Startup Funding (USD)

$0

Startup Funding Justification

N/A

  • Milestone: 1

Amount (USD): 3,750
Expected Completion Date: 2026-07-15

User Stories:

  • As someone who creates hardware wallets, I need a straightforward plan for testing so I can see what each test is checking for. This way, I can make sure my wallet is safe and works well.
  • As a reviewer, I want a short threat model so that I can evaluate the project scope without treating it as an audit or certification tool.

Deliverables:

  • THREAT_MODEL.md

  • fixtures/schema.json

  • repository structure

  • expected-result vocabulary

  • 4 seed fixtures
    Acceptance Criteria:

  • We assume that the host wallet or companion app can’t be trusted to keep our information safe.

  • The setup plan allows for both good and bad test scenarios.
    The collection has a minimum of four fixtures.

  • Every difficult or opposing situation comes with a predicted reason for why it might not work out.

  • Milestone: 2

Amount (USD): 4,750
Expected Completion Date: 2026-07-29

User Stories:

  • As a signer implementer, I want a CLI runner so that I can test fixtures against a signer adapter.
  • When I’m checking things, I want to get reports in Markdown and JSON so I can see which cases worked, which didn’t, and which ones couldn’t be checked. This way, I can easily look at the results and understand what’s going on.

Deliverables:

  • CLI runner
  • adapter interface
  • mock signer adapter
  • reference adapter stub
  • Markdown report output
  • JSON report output
  • CI-compatible exit codes

Acceptance Criteria:

  • A reviewer is able to use just one command with the mock adapter.

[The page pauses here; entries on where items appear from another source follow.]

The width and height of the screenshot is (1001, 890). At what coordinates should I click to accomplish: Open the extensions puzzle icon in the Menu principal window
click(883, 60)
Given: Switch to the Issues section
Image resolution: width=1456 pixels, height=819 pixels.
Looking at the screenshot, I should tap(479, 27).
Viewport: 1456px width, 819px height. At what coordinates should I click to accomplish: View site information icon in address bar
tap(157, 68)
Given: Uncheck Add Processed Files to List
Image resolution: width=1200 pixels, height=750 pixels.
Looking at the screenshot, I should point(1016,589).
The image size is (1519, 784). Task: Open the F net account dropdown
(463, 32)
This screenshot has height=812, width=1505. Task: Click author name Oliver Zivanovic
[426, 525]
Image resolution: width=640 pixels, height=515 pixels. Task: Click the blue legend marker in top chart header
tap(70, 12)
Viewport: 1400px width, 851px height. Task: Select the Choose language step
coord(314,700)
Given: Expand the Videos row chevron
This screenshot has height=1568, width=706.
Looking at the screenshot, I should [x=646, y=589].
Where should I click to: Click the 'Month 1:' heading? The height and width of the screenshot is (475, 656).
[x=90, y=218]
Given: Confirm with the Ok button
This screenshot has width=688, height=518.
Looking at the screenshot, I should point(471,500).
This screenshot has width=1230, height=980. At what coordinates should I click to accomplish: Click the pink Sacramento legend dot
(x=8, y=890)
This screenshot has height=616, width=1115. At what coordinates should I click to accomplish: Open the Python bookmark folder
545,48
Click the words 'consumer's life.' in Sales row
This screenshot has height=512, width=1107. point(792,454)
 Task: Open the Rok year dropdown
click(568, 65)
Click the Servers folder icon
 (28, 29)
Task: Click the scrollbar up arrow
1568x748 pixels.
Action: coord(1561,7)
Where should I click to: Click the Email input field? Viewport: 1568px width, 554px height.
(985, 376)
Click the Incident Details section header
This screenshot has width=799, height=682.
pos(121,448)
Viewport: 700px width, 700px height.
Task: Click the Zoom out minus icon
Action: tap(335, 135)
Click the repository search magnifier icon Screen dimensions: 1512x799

  • The report displays whether each fixture has passed or failed.

  • Hostile fixtures fail if the adapter reports that a signature was produced.

  • The adapter interface is documented.

  • The example adapter stub demonstrates how to link a signer simulator or an external test runner without needing approval from the vendor.

  • Milestone: 3

Amount (USD): 4,250
Expected Completion Date: 2026-08-12

User Stories:

  • As a hardware-wallet or cold-signing team, I want a focused hostile-companion fixture corpus so that I can test clear-signing failure cases consistently.
  • To make it easier for people like me to help out in the future, I think we need some instructions on how to create new test cases, especially the really tough ones that can cause problems.

Deliverables:

  • 12 total fixtures
  • sample Markdown report
  • sample JSON report
  • adapter guide
  • fixture authoring guide
  • final README
  • final handoff report

Acceptance Criteria:

  • The collection contains a minimum of two reliable standard tests.
  • The collection has a minimum of 10 aggressive or unfriendly companion fixtures.
  • Every difficult or opposing situation we face has a clear reason why it might not work out as planned.
  • Reports are generated in Markdown and JSON.
  • The documentation explains scope, non-goals, setup, adapter usage, and future fixture extension.

Thank you for submitting your proposal. Following a thorough review by the ZCG and a period for community feedback on the forum, the committee has decided not to move forward with this proposal.

We sincerely appreciate the time and effort you invested in your application and encourage you to stay involved and continue contributing to the Zcash community.